Go See Sea Island
Sea Island and St. Simons Island were once fishing grounds for three native tribes. Early American historians write that these Native Americans were dignified and stately. It's likely that the first Europeans to explore the area were French and Spanish explorers in the mid-1500's. In 1736, James Edward Oglethorpe settled the first colony, now Frederica, on St. Simon's Island to protect newly established Savannah from the Spanish in the south. It was to be inhabited by relocated poor people from London. It was abandoned at one point, and became a rich plantation area prior to the Civil War, specializing in cotton.
After the war, it again diminished in importance and interest until the 1920's with the growth of second homes and resorts on the islands. Automobiles were becoming more and more prevalent, and the coastal roads were improved to allow for the new-fangled carriages. Howard Coffin, a wealthy industrialist, saw potential for the area and bought extensive parcels of property on St. Simons Island. He built the Sea Island Golf Club, and in 1928, The Cloister was opened on nearby Sea Island.
Since then, the great weather and lovely surroundings have made the area a popular second home and resort area for folks from all over the country. The Cloister is large and lovely. It's a popular place to hold weddings, family reunions and other family get-togethers, as well as corporate seminars and meetings. In 2004, Sea Island hosted the G-8 summit, and there's a special meeting room commemorating the event.
There are several options for rooms: Guests can stay in The Cloister or the Ocean Front Villas, a bit of a walk from the main building, but the view makes it worthwhile. We stayed in the villas the first time we visited, but we love being further away and don't mind walking distances to dinner. The last time we stayed in The Cloister, more convenient and just as lovely.
There is more to do than just golf. The Sea Island resort is located on the ocean, and the lengthy beach is great for a nice stroll. There's a pool for those who like to look at the ocean, but not necessarily swim in it. Kids can play on the bright blue climbing structure and swings on the playground located between the beach house and the beach before heading inside to enjoy ice cream treats at the 1950's inspired ice cream parlor.

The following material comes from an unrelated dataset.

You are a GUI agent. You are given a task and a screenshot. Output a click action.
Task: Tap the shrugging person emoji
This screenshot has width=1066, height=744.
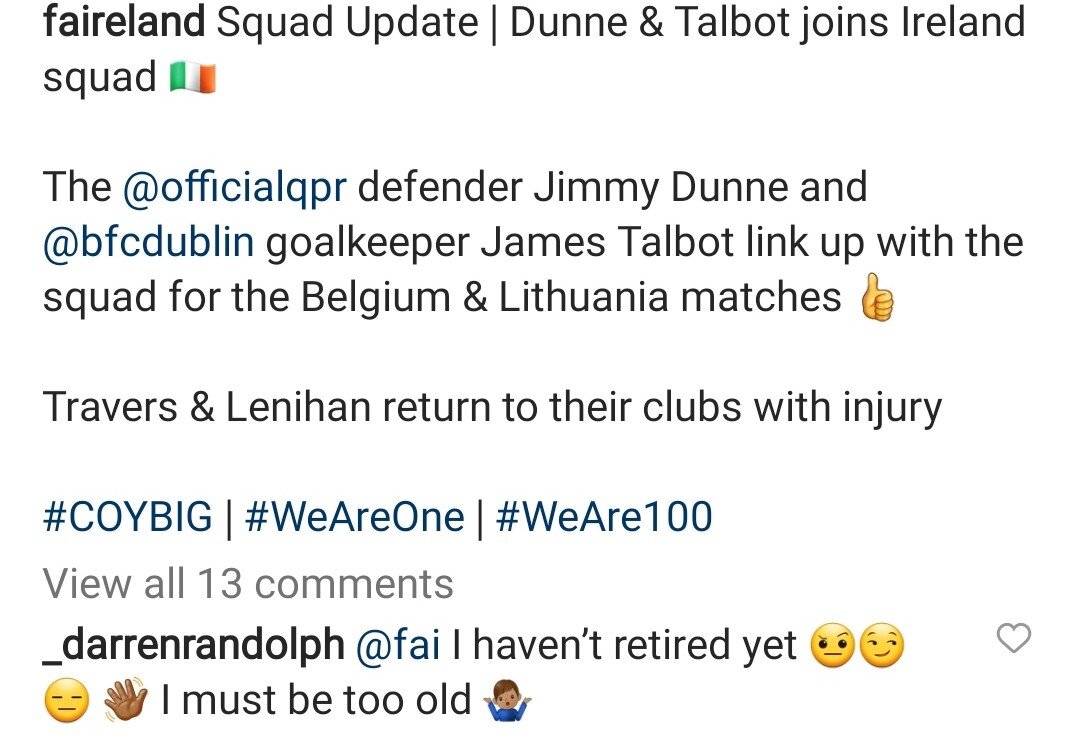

For the fitness addicts, there is a fabulous spa and fitness area just a few steps from The Cloister. Equipped with state of the art fitness machines and free weights, it's a great place to exercise before heading next door for a massage, facial, or any one of the spectacular spa services. In fact, for a super relaxing vacation, just hit the spa!
Golfers will also be delighted with the courses on the island. The resort hosts the Plantation Course, the Seaside Course, home to the PGA TOUR's McGladrey Classic, and the Retreat Course. The resort is not Rated No. 1 in the U.S. among the "World's 50 Best Golf Hotels" by Golf Digest Index for nothing. It certainly lives up to its reputation.
The restaurant options are varied: from the upscale Georgian room to the Flip Flop Bistro, a casual dining truck. Colt & Allison is located at the Plantation golf course, and is known for its steaks. We especially enjoyed the River Bar, a patio at The Cloister that provided great food and fabulous service in a more relaxed environment with a view of the water. We were disappointed that we didn't have a chance to go back on our recent visit. On this trip, we ate at organized functions, but don't think the meals were not up to par. Everything was wonderfully cooked and presented.